--- Records for the exercise Enclosed Below ---

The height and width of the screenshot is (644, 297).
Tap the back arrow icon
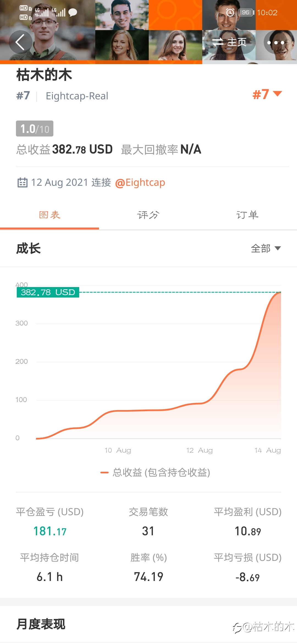[20, 42]
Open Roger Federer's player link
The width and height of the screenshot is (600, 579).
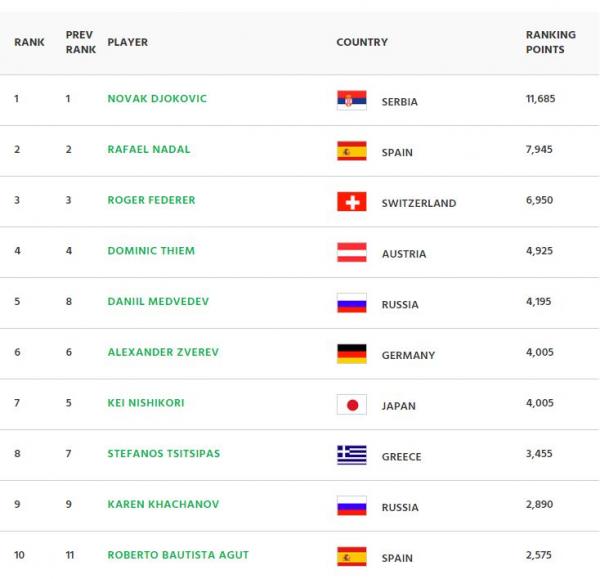point(151,200)
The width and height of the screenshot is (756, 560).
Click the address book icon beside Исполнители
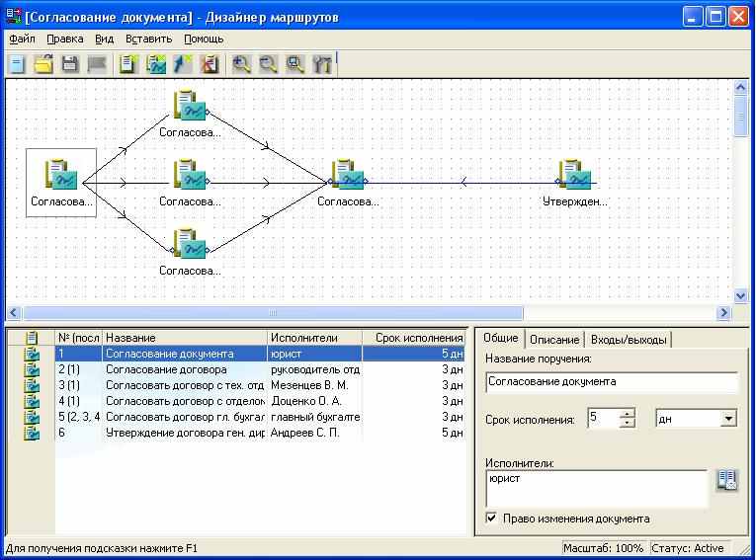[727, 481]
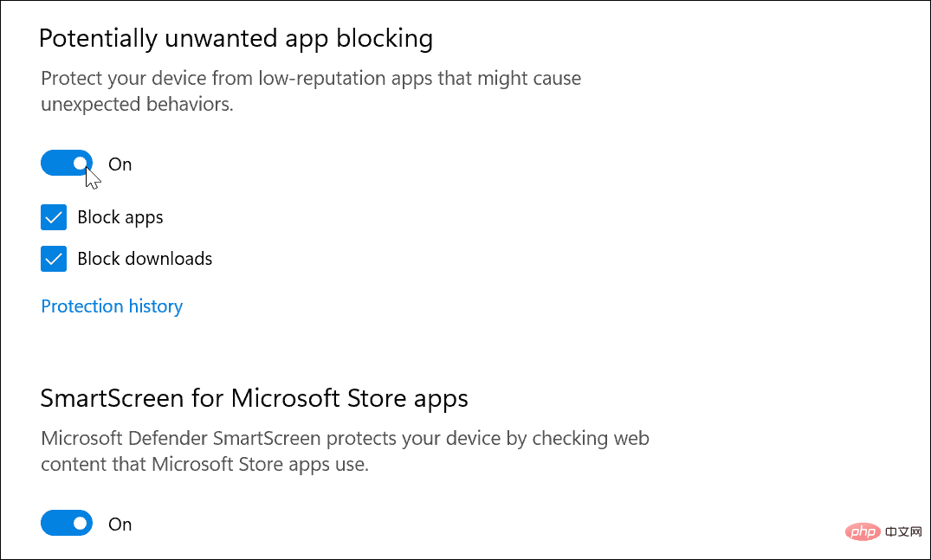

--- End of Enclosed Records for the exercise ---

Please quote the records above exactly, beginning at the line that contains "The width and height of the screenshot is (756, 560)." and ending at their last line. Leave the pictures out.

The width and height of the screenshot is (756, 560).
Click the address book icon beside Исполнители
[727, 481]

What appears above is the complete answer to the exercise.